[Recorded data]
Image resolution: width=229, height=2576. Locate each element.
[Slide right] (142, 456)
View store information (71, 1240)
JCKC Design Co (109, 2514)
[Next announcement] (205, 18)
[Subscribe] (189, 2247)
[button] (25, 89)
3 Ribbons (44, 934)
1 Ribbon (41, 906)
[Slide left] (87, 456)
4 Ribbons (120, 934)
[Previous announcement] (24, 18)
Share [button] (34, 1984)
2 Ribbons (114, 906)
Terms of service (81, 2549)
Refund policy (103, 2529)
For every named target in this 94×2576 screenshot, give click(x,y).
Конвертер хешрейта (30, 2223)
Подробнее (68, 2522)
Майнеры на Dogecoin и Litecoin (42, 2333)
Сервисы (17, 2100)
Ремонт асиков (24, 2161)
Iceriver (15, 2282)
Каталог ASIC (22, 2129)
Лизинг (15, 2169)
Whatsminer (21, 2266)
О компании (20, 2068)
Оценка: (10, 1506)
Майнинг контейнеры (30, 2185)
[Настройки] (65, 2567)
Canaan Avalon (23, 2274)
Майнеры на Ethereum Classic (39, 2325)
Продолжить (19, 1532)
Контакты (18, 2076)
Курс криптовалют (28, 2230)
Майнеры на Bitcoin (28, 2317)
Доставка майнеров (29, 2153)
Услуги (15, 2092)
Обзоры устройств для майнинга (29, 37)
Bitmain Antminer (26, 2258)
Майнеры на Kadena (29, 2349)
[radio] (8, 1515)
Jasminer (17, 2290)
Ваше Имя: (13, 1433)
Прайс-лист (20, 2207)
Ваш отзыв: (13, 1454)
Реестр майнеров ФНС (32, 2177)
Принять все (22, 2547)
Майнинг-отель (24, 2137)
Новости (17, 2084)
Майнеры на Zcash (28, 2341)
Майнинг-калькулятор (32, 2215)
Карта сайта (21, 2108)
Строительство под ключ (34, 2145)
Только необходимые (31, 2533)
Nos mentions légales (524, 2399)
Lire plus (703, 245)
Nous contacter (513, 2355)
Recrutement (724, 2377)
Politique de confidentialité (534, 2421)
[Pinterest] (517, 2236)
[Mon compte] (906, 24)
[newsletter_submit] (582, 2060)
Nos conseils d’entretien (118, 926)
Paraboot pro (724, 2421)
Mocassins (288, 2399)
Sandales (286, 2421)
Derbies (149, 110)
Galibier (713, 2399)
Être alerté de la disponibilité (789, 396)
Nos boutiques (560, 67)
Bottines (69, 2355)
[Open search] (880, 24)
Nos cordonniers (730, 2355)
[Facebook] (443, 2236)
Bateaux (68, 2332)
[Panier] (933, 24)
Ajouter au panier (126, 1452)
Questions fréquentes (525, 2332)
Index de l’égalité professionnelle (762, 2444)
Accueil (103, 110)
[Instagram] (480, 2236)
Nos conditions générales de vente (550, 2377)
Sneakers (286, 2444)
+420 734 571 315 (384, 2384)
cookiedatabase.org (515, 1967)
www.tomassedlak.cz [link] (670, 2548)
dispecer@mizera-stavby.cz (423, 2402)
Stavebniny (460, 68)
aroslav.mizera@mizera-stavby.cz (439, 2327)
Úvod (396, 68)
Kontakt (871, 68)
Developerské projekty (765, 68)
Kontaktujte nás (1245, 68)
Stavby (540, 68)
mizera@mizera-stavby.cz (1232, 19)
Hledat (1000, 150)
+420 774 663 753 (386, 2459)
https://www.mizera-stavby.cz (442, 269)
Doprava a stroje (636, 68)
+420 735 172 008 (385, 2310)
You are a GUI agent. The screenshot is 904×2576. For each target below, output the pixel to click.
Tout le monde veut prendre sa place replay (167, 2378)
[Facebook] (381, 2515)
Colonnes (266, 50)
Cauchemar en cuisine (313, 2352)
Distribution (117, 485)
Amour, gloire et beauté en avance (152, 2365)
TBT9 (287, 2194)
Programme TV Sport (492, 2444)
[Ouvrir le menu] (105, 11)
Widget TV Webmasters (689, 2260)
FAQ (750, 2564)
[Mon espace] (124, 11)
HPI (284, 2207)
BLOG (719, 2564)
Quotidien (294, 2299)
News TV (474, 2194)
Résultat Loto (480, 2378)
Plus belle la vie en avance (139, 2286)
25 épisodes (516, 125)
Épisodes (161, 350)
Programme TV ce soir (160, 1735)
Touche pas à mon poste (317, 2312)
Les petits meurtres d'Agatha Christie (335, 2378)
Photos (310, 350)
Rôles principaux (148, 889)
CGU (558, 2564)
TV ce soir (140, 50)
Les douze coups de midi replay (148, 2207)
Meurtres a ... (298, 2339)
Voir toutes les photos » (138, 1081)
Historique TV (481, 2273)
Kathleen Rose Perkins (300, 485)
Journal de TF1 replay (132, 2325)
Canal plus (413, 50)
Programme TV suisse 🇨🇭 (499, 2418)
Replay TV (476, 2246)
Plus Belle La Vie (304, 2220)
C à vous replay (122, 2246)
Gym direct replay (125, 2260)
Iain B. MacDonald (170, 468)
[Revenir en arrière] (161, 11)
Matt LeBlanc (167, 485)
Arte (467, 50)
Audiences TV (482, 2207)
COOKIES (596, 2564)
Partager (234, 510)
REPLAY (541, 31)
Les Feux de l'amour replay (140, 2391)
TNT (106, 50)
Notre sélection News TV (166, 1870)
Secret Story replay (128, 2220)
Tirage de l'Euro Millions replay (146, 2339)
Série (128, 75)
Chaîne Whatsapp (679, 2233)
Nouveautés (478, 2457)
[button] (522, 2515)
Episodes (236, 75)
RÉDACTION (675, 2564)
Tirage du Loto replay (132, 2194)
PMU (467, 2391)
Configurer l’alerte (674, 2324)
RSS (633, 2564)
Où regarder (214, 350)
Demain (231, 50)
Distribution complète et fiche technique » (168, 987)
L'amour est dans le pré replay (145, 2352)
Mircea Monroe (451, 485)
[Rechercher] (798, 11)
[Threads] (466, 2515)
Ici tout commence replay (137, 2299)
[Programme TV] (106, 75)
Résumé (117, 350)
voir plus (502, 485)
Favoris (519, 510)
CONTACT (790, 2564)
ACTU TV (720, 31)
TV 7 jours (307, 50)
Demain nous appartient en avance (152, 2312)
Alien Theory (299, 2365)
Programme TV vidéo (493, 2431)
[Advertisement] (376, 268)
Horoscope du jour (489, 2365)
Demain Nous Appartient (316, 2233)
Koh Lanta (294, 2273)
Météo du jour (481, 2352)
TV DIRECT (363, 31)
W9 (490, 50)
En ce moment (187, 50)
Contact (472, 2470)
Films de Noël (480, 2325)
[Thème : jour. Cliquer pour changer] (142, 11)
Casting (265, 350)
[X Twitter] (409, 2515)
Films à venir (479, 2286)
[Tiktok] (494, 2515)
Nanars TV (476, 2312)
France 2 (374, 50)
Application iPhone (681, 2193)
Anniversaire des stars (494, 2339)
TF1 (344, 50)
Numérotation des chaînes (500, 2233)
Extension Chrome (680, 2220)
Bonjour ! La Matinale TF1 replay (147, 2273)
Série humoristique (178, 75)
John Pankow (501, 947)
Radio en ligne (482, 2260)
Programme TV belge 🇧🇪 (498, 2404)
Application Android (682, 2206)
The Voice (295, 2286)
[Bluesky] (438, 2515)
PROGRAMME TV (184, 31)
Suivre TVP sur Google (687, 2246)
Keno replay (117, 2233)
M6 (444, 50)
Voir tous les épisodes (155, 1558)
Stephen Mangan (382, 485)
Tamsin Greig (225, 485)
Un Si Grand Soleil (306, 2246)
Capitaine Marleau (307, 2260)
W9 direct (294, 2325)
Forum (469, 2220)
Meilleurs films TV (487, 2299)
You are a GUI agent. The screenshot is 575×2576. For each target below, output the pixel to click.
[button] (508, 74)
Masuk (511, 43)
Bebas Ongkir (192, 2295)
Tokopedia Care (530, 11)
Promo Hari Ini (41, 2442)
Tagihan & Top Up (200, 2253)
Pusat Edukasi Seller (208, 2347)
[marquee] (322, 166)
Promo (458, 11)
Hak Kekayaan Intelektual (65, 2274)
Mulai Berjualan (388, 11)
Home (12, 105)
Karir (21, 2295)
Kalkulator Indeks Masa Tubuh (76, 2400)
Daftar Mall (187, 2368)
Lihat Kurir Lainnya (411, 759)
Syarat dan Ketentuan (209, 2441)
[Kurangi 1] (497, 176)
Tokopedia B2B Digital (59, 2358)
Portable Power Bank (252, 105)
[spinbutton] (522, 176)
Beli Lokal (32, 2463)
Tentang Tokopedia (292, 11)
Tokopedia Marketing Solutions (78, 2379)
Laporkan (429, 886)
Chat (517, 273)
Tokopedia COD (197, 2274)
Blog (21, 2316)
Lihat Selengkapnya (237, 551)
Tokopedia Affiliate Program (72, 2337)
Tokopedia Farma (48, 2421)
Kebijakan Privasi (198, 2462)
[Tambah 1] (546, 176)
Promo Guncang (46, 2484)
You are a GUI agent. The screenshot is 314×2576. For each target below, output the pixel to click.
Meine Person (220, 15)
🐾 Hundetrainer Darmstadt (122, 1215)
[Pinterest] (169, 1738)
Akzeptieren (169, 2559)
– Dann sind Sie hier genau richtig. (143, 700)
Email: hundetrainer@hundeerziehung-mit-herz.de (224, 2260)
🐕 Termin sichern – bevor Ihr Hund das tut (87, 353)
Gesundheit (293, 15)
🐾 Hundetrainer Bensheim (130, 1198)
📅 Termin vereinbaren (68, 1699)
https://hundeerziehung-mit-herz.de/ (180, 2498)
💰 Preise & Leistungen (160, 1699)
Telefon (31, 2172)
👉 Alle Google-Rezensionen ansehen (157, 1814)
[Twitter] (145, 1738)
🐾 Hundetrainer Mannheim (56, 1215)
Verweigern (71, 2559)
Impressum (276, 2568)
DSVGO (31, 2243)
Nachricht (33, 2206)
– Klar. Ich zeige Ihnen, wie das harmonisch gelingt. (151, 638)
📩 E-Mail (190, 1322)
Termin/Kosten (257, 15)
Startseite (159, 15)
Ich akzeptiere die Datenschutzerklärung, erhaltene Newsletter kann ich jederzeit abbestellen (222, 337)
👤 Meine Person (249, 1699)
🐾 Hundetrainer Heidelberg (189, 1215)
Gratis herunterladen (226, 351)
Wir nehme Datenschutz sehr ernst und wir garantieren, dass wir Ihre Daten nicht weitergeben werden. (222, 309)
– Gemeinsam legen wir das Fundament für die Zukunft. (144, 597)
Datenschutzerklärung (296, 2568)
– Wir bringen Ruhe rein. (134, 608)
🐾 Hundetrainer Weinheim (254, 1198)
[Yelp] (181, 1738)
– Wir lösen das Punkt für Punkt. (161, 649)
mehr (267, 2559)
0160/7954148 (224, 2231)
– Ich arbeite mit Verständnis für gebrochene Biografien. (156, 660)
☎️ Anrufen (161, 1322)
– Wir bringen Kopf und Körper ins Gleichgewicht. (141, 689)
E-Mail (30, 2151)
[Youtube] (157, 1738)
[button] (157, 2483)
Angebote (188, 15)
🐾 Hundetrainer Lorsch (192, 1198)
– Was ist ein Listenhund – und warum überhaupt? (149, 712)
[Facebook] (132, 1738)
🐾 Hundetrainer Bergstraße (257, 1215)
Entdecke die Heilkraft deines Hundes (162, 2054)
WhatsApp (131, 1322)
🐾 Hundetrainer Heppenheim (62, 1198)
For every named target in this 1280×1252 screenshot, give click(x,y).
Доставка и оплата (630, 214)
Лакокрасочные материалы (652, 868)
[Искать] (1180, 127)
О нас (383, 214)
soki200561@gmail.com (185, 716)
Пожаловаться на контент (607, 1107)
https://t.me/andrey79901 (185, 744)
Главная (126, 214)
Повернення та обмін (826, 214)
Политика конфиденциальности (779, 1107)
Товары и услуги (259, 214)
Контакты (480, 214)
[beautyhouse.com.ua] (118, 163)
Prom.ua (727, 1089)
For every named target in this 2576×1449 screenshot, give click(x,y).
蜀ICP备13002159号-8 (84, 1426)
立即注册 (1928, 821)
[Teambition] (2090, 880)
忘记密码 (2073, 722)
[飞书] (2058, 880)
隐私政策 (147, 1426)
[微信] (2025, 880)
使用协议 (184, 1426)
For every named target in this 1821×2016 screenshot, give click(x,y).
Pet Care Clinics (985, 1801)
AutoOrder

Problem statement
Within the records above, work out on how many lines the string "named" appears, and give only that number.

Answer to the exercise
4